W Dobieszczynie dokładam kilometrów odbijając na Trzebież przez podmyśliborskie skrzyżowanie. Asfalt nie jest tam najlepszy, ale spodziewałem się, że będzie gorzej. Od Trzebieży już lekko, zawijam na nieczynny przystanek osobowy w Niekłończycy - Uniemyślu (fizycznie znajduje się w Uniemyślu), a potem z Polic do Szczecina jadę dla zasady, bo wiem, że tędy lepiej nie podróżować, przez Przęsocin. Dla zasady, bo jeszcze tędy nie jeździłem. Droga ma swoje minusy - duży ruch i dość wąsko, ale i plusy: jadąc szosówką omija się wredny odcinek Pilchowo - Głębokie, a poza tym od dzielnicy Bukowo prawie cały czas pruje się w dół (inna sprawa, że od Polic trzeba wjechać z poziomu 9 metrów na ponad 100, żeby się tym cieszyć).
Kategoria wycieczka
- DST 59.10km
- Teren 5.90km
- Czas 02:53
- VAVG 20.50km/h
- VMAX 43.00km/h
- Temperatura 21.0°C
- Kalorie 1581kcal
- Podjazdy 274m
- Sprzęt Author Airline
- Aktywność Jazda na rowerze
Wycieczka po pieczątkę
Sobota, 17 września 2016 • dodano: 18.09.2016 | Komentarze 3
Musiałem podjechać po pieczątkę, którą zostawiłem w pracy na Bukowym. W pierwszym odruchu miałem plan przejazdu najkrótszą drogą, ale na Moście Pionierów miałem sporo czasu na myślenie (zdjęcie) i wykombinowałem sobie, że przecież mogę tam dojechać przez ulkubioną Drogę Górską. A jak dojechać do Drogi Górskiej - no oczywiście tylko przez Wielgowo, Sławociesze, Płonię, a na koniec jeszcze zdewastowaną Starą Drogą Bieszczadzką. I tak dokonało się ;)
Kategoria wycieczka
- DST 19.30km
- Czas 01:02
- VAVG 18.68km/h
- VMAX 28.30km/h
- Temperatura 21.0°C
- Kalorie 479kcal
- Podjazdy 62m
- Sprzęt Author Airline
- Aktywność Jazda na rowerze
DPD
Piątek, 16 września 2016 • dodano: 18.09.2016 | Komentarze 2
Po pracy oddać przetrzymaną książkę i pożyczyć kolejną - w filii, która jak się okazało jest nieźle ukryta.

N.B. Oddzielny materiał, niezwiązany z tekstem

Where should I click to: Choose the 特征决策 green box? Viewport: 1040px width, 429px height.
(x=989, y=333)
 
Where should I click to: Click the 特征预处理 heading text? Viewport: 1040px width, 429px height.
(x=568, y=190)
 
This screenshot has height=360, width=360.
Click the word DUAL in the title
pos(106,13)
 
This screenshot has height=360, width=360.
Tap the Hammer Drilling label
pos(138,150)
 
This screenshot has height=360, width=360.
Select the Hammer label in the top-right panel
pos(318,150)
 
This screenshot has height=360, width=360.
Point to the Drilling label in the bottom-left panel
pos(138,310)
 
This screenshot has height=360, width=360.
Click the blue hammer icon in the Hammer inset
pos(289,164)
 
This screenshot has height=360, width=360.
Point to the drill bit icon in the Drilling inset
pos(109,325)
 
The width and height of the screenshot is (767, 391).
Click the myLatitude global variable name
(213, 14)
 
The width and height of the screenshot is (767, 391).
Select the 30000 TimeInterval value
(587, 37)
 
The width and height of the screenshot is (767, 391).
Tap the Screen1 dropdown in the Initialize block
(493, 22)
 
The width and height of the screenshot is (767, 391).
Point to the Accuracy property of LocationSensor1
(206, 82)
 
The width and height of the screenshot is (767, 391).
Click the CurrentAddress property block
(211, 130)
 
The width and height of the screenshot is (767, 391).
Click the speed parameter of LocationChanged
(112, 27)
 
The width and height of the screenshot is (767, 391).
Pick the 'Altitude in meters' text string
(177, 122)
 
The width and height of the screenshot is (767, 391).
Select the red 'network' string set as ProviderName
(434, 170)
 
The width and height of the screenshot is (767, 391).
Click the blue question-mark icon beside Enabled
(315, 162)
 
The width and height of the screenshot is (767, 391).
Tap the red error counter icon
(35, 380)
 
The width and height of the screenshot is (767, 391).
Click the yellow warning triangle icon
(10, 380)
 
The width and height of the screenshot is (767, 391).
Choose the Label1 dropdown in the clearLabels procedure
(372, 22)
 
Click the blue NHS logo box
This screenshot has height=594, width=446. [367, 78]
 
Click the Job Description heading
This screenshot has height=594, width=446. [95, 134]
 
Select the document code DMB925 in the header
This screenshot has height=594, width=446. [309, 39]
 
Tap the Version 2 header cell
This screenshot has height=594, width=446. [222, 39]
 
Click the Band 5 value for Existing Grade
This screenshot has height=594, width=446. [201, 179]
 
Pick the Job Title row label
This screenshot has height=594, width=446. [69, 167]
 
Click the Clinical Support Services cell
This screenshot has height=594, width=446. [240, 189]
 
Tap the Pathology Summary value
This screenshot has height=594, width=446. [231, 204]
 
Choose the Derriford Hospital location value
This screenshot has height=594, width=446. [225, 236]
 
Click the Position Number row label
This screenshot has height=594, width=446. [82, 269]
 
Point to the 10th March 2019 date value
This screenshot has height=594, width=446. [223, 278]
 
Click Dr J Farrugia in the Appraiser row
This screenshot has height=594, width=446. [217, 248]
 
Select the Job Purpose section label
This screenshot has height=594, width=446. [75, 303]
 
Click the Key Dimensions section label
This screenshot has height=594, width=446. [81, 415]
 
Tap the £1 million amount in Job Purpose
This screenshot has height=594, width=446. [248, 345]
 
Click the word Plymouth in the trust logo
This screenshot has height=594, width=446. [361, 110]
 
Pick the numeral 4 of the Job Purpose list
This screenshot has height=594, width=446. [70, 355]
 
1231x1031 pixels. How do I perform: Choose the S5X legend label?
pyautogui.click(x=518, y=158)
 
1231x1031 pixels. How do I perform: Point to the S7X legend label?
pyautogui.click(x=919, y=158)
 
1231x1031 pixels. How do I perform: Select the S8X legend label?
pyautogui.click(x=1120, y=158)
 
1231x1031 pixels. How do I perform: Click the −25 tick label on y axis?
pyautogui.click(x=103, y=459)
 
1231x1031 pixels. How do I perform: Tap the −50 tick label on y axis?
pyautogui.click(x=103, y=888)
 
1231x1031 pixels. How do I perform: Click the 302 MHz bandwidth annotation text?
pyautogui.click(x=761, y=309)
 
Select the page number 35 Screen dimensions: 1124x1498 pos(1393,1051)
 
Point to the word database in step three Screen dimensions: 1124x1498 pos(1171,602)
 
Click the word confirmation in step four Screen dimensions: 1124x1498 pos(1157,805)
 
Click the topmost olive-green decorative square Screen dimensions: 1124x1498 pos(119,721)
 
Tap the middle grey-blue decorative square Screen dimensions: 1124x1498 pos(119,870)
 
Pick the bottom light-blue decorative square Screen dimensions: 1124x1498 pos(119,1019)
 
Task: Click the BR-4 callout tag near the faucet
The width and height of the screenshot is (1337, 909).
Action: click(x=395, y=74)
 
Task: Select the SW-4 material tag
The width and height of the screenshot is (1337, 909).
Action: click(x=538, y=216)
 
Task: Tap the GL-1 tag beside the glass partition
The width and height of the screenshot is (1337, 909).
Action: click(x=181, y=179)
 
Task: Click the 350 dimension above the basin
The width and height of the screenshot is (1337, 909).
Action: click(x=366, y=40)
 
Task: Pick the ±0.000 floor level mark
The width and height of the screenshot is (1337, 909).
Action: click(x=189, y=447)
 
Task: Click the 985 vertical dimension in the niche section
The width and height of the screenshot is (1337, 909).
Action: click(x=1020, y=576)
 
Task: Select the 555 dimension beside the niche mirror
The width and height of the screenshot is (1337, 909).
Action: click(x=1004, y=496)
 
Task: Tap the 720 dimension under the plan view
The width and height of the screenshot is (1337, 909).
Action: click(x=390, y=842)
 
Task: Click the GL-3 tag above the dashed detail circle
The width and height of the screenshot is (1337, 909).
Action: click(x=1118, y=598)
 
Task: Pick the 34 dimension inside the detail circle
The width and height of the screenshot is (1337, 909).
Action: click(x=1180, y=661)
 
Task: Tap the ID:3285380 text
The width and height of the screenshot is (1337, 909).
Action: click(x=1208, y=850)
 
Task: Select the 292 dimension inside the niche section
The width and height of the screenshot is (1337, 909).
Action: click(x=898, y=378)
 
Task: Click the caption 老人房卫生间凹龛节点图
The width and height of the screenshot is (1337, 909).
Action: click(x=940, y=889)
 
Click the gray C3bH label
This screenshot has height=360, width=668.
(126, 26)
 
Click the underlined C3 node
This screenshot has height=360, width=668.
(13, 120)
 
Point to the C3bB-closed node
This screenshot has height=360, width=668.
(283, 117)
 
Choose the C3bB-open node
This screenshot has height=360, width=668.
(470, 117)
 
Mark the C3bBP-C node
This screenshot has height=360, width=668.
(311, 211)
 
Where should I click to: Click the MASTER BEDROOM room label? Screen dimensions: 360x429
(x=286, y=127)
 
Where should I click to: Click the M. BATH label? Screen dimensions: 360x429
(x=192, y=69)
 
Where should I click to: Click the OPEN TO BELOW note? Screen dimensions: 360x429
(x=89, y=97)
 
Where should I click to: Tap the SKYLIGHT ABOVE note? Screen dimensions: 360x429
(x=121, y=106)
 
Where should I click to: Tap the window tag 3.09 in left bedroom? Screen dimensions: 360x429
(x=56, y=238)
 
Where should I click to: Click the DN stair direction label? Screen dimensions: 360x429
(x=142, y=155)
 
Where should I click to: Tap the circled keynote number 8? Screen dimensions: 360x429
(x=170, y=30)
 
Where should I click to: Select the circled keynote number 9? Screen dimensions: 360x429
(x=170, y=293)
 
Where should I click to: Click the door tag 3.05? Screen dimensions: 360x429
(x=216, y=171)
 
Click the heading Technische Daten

Trzeba było pokonać pana na portierni w "DeeSie" (padło sakramentalne: "dzieee?"), a potem znaleźć odpowiednią klatkę akademika i jeszcze wspiąć się na drugie piętro. Misja skończyła się sukcesem ;) Kategoria komunikacyjnie
- DST 24.50km
- Czas 01:15
- VAVG 19.60km/h
- VMAX 34.70km/h
- Temperatura 21.0°C
- Kalorie 617kcal
- Podjazdy 56m
- Sprzęt Author Airline
- Aktywność Jazda na rowerze
DPD
Czwartek, 15 września 2016 • dodano: 18.09.2016 | Komentarze 0
Kategoria komunikacyjnie
- DST 33.40km
- Czas 01:42
- VAVG 19.65km/h
- VMAX 42.80km/h
- Temperatura 22.0°C
- Kalorie 817kcal
- Podjazdy 112m
- Sprzęt Author Airline
- Aktywność Jazda na rowerze
DPPD
Środa, 14 września 2016 • dodano: 18.09.2016 | Komentarze 0
Kategoria komunikacyjnie
- DST 204.80km
- Teren 15.40km
- Czas 09:18
- VAVG 22.02km/h
- VMAX 46.80km/h
- Temperatura 21.0°C
- HRmax 160 ( 83%)
- HRavg 136 ( 71%)
- Kalorie 5275kcal
- Podjazdy 642m
- Sprzęt Author Airline
- Aktywność Jazda na rowerze
Łobez, czyli odbiór potomkini ze szkoły
Wtorek, 13 września 2016 • dodano: 14.09.2016 | Komentarze 14
Od czasu do czasu odbieram Igusię ze szkoły. Zdarzało się już, że dojeżdżałem do Łobza z tej okazji na rowerze. Dzisiaj też taki był plan, ale po pierwsze wczoraj "profilaktycznie" naładowałem sobie baterię do przedniej lampki, po drugie wiało z takiego kierunku, że szkoda było nie zdyskontować tego "na powrocie", po trzecie uznałem, że fajnie było by mieć świadomość, że prawie 50 zł zostało w kieszeni, bo nie pojechałem pociągiem.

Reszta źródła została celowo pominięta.